Document text:

··········

How to define an evaluation task#

This notebook demonstrates how bobbin can help building evaluation.

Preamble: Install prerequisites, import modules.#

!pip -q install --upgrade pip
!pip -q install --upgrade "jax[cpu]"
!pip -q uninstall -y bobbin
!pip -q install --upgrade git+https://github.com/yotarok/bobbin.git
%%capture
from typing import Tuple

import bobbin
import chex
import flax
import flax.linen as nn
import jax
import jax.numpy as jnp
import numpy as np
import optax
import tensorflow_datasets as tfds
import matplotlib.pyplot as plt
chex.set_n_cpu_devices(8)

Array = chex.Array

Prepare a model to be evaluated#

First, we train a small model to be evaluated over the MNIST datasets. For more details in training with bobbin, please refer How to write a training loop.

The function below is a definition for dataset pipelines.

def get_dataset(batch_size, *, is_train=True, split="train"):
    ds = tfds.load("mnist", split=split, as_supervised=True)
    if is_train:
        ds = ds.repeat().shuffle(1024)
    ds = ds.batch(batch_size).prefetch(1)
    return ds

Note that the dataset is infinite only when is_train == True.

Here, a simple linear classifier is defined as a Flax module, also bobbin.TrainTask subclass is implemented for defining cross-entropy trainng over that simple classifier. (See training doc for details.)

class MnistLinearClassifier(nn.Module):
    @nn.compact
    def __call__(self, x: Array) -> Array:
        batch_size, *unused_image_dims = x.shape
        x = x.reshape((batch_size, -1))  # flatten the input image.
        return nn.Dense(features=10)(x)


class MnistTrainingTask(bobbin.TrainTask):
    def __init__(self):
        super().__init__(
            MnistLinearClassifier(),
            example_args=(
                np.zeros((1, 28, 28, 1), np.float32),  # comma-here is important
            ),
        )

    def compute_loss(self, params, batch, *, extra_vars, prng_key, step):
        images, labels = batch
        logits = self.model.apply({"params": params}, images)
        per_sample_loss = optax.softmax_cross_entropy(
            logits=logits, labels=jax.nn.one_hot(labels, 10)
        )
        return jnp.mean(per_sample_loss), ({}, None)


task = MnistTrainingTask()
train_state = task.initialize_train_state(
    jax.random.PRNGKey(0), optax.sgd(0.001, momentum=0.9)
)
train_step_fn = task.make_training_step_fn()
No GPU/TPU found, falling back to CPU. (Set TF_CPP_MIN_LOG_LEVEL=0 and rerun for more info.)

500 steps of stochastic gradient descent are done as follows:

prng_key = jax.random.PRNGKey(0)
for batch in get_dataset(64).take(500).as_numpy_iterator():
    rng, prng_key = jax.random.split(prng_key)
    train_state, step_info = train_step_fn(train_state, batch, rng)

··········

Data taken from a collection
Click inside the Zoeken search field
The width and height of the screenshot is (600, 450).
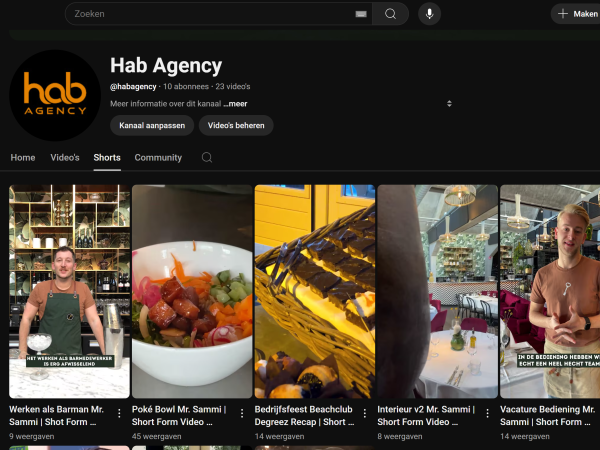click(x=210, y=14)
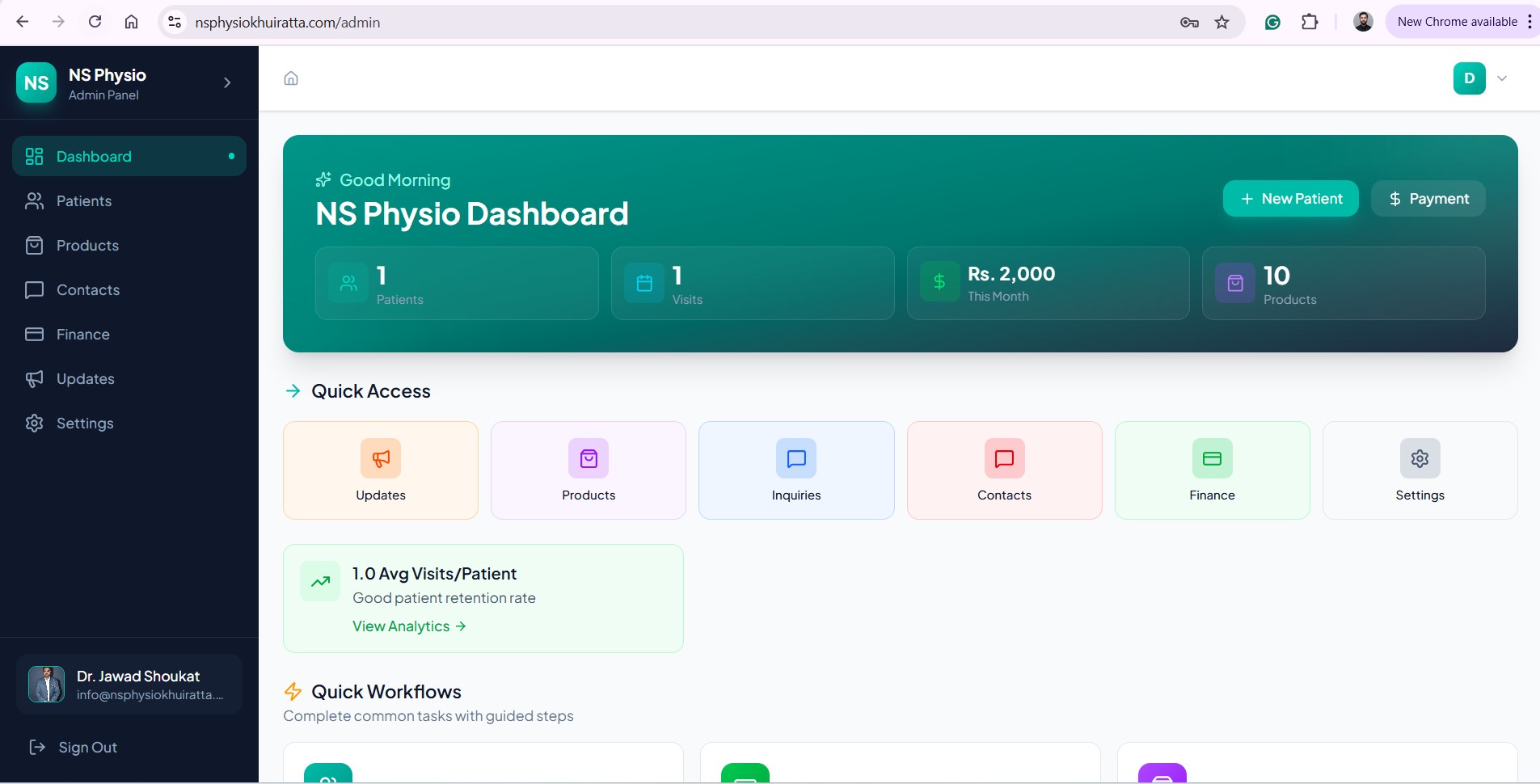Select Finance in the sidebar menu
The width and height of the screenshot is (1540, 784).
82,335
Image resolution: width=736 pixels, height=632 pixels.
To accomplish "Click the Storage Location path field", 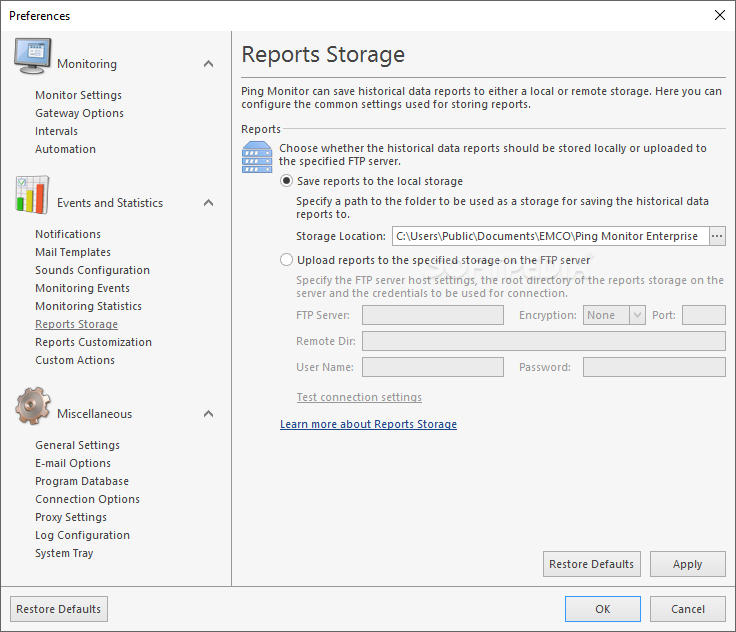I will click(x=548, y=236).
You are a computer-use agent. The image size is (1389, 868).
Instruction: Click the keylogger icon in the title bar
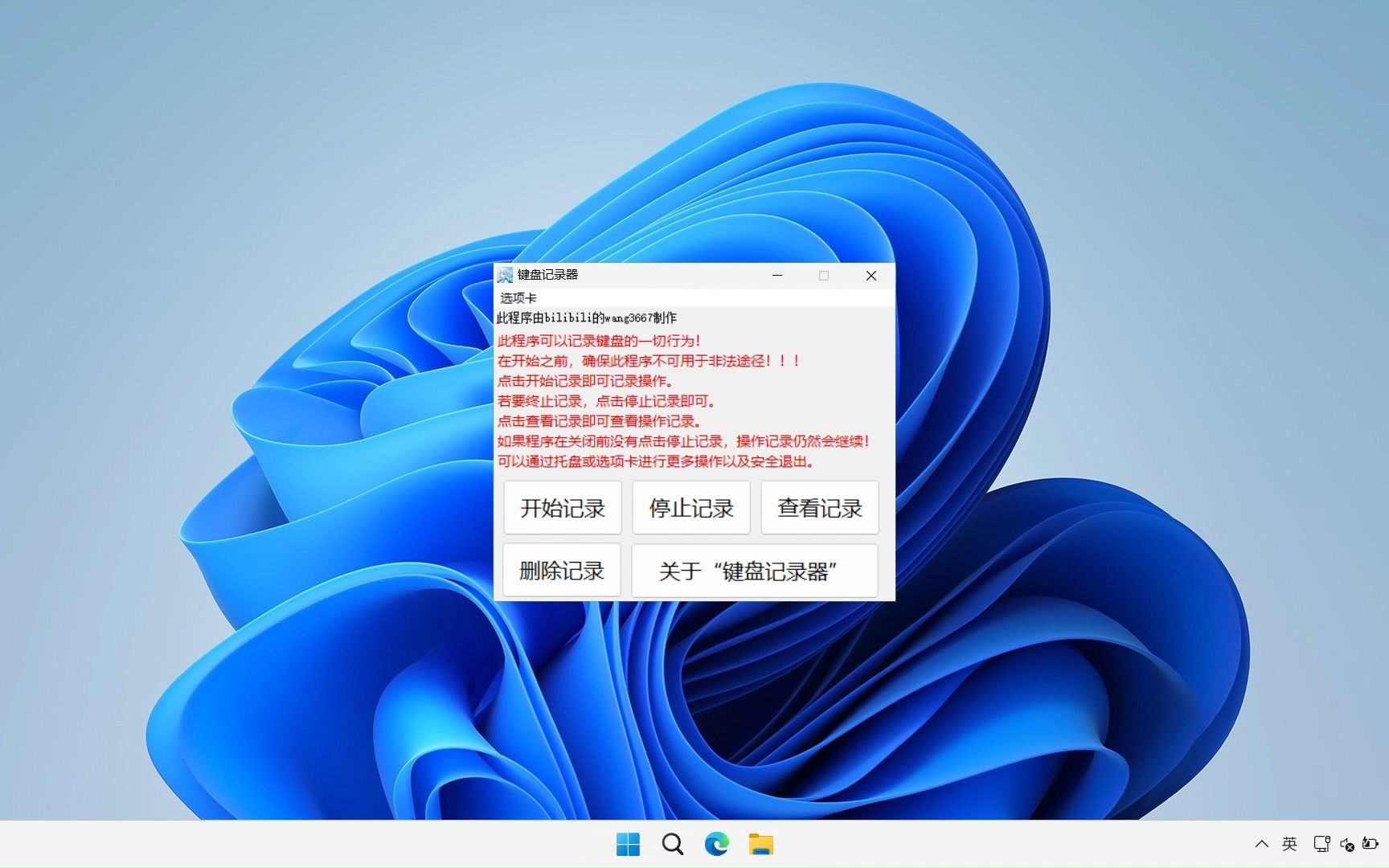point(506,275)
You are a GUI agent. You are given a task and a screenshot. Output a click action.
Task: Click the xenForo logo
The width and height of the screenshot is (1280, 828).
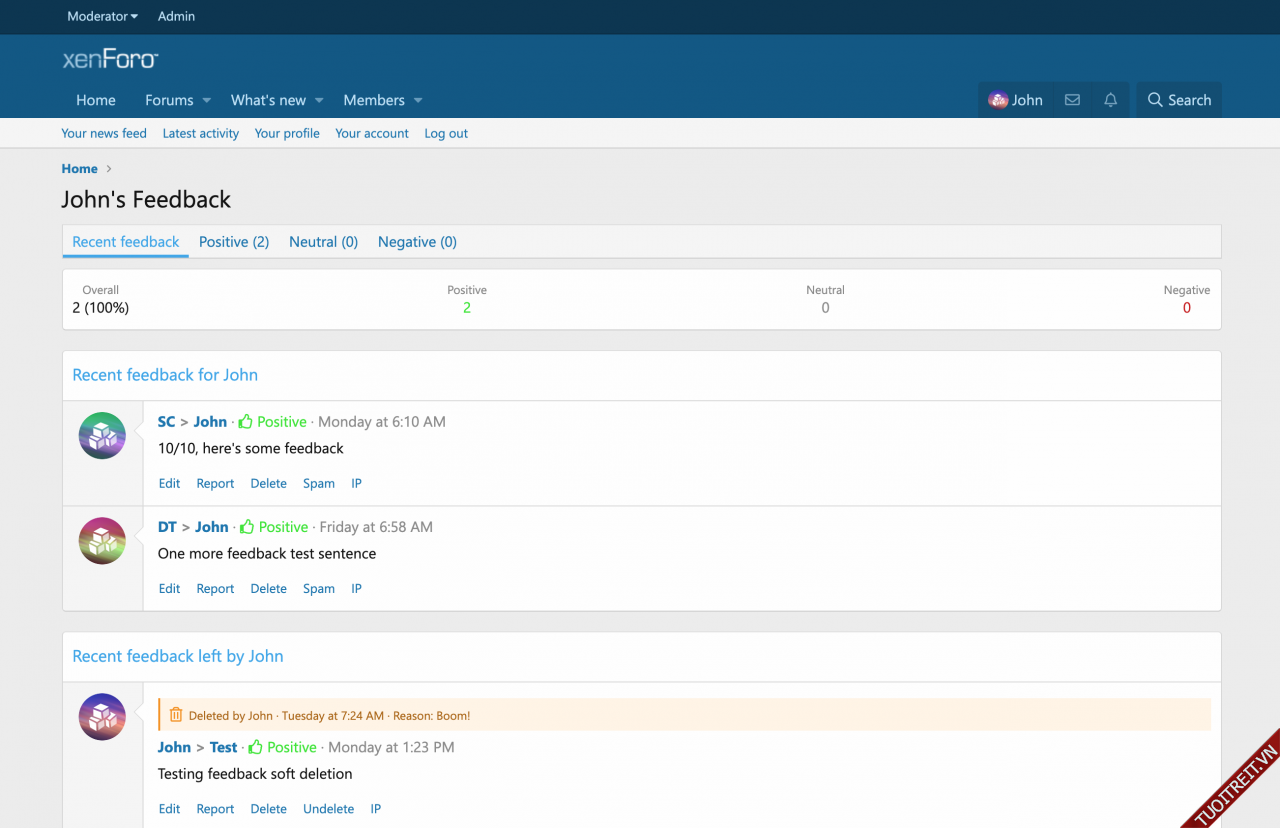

··········

Tasks and exercises:
• 1. In the bobbin evaluation notebook, how many steps of stochastic gradient descent are run on the model?
• 2. Transcribe the part of the bobbin evaluation notebook between "First, we train" and "is_train == True.", inclusive.
You won't need the data for this.

Solutions to the problems:
• 1. 500 steps.

• 2.
First, we train a small model to be evaluated over the MNIST datasets. For more details in training with bobbin, please refer How to write a training loop.

The function below is a definition for dataset pipelines.

def get_dataset(batch_size, *, is_train=True, split="train"):
    ds = tfds.load("mnist", split=split, as_supervised=True)
    if is_train:
        ds = ds.repeat().shuffle(1024)
    ds = ds.batch(batch_size).prefetch(1)
    return ds

Note that the dataset is infinite only when is_train == True.